美大や専門学校のかわりとして、あちこちで盛んらしいワークショップやスクールのたぐいがある。これも奈良原一高のワークショップに3回出たことがあるだけなのでたいして知らないのだが、自分の狭い価値軸にとらわれていては駄目ですよ、もっと広い世界があって、その世界ではこういうふうにするのが作法なのですよ、ということを仕込まれる。だが、自分の価値軸にのみ従うことでいずれ産み出されたかもしれない、まったく独自の可能性の芽はそこで摘まれてしまう。
教育機関とは社会が必要とする規範を習得させる標準化機関である。こうして「優秀な」芸術家は管理される。かつての反美術やら反制度も、いまではすっかり美術の制度に取り込まれ、美術史の価値体系のなかにていよく収まっている。
教育機関やワークショップの延長としての、制作者仲間の人間関係でもそうした同調圧力は発揮される。
あるいは世の中にあふれる写真集や雑誌などの情報も、相応に社会的権威の裏づけを与えられたものとして、価値軸の矯正をもたらす。
各種表彰制度や公募や助成支援などにともなう審査・選別・評価付与体制も当然ながら審査者の評価基準に依存しており、馴致システムを形成している。教育機関にしてもまず入試という選別過程がある。芸術を支える社会的仕組はどれも判定をともなっており、みな矯正圧力を発揮する。それらの要求する評価基準と傾向を満たさなければそうした資格や身分をえられないのだから、いやでもそれに従わざるをえず、いつしかそうした評価基準に染め抜かれてしまう。そこからことごとくこぼれおちる者は退場を促される。

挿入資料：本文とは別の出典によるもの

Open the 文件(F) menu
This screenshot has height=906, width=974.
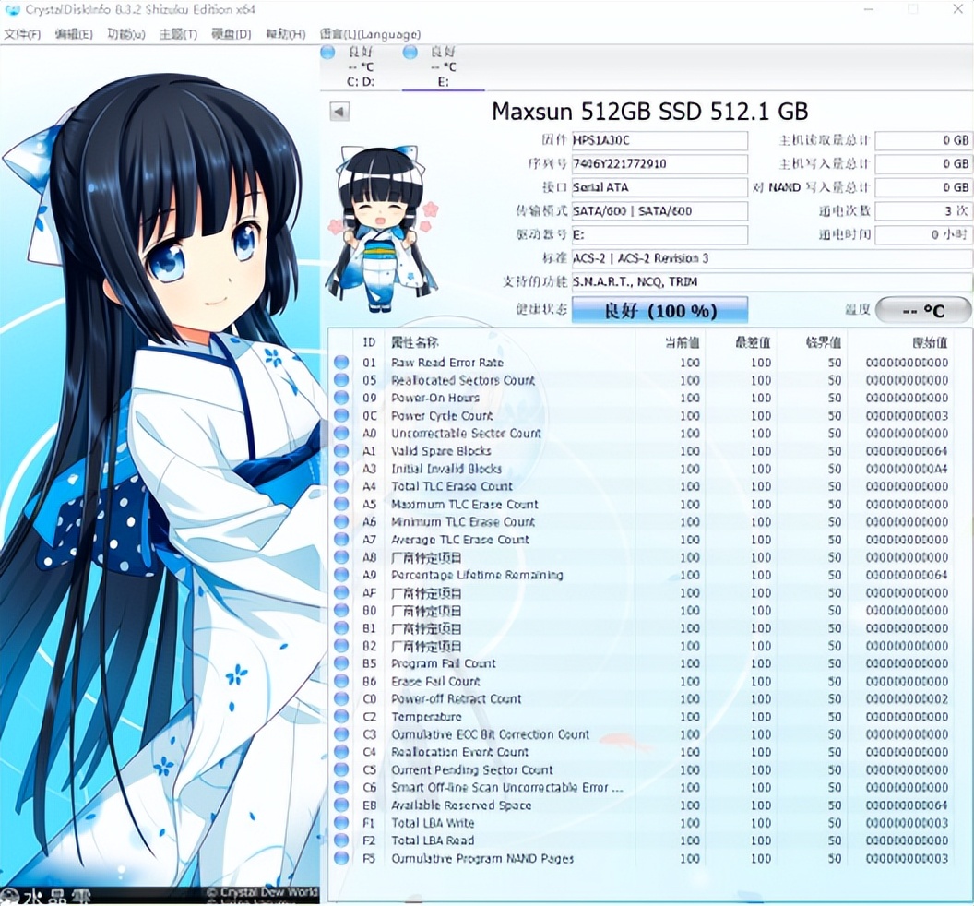tap(22, 34)
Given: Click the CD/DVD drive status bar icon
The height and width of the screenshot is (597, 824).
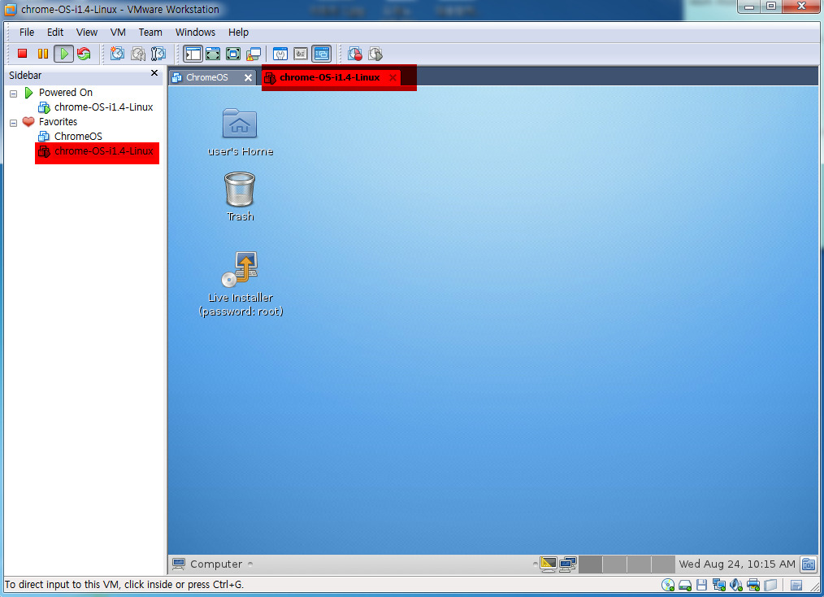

いうまでもなく小学校からずっと学校と教師に逆らってきた。大学に入ってまであからさまな反抗はしなかったが、行かないことをもって疑問を表明した。美術や写真に関しても、それら教育システムのいずれとも縁が薄かった。ワークショップや講演のたぐいもほとんど関心がなかった。このひとに教わりたい、話を聞きたい、というひとがいなかったのだ。ほとんどいない写真やアート関連の知り合いと接する機会も少ない。写真集にも興味がなく、見も買いもしない。今所有している、10年以上前に買った写真集も、まず見ることはないし、すべて処分しようとネットオークションやネット書店で少しずつさばいている。
公共的価値軸との接点は、展示を見ることだけだったのだ。これもやめてしまえば、今後は完全なガラパゴス環境に閉じこもって営々と独自進化を遂げるのみとなる。
もともと、蔓延するワークショップや流布される写真集、そのおりおりの支配的傾向に対する違和感や反発があって、そうではない、自分は別のことをやる、と意識的に別の価値を模索し擁立してきたのだった。世間的多数を形成する評価基準を肯んじず逆らうことでみずからの価値の軸を錬成し、それに従ってみずからの写真を行ってきたのだから、その結果世間的価値基準と折り合わなくなるのは当然である。「こんなものは違う」「納得できない」「この価値軸は間違っている」としてそれに対置して提示するなら、既存の価値軸に反するのだから社会的にうけいれられ評価されるわけがない。考えてみたら、こちらからそうなるよう仕向けていたのである。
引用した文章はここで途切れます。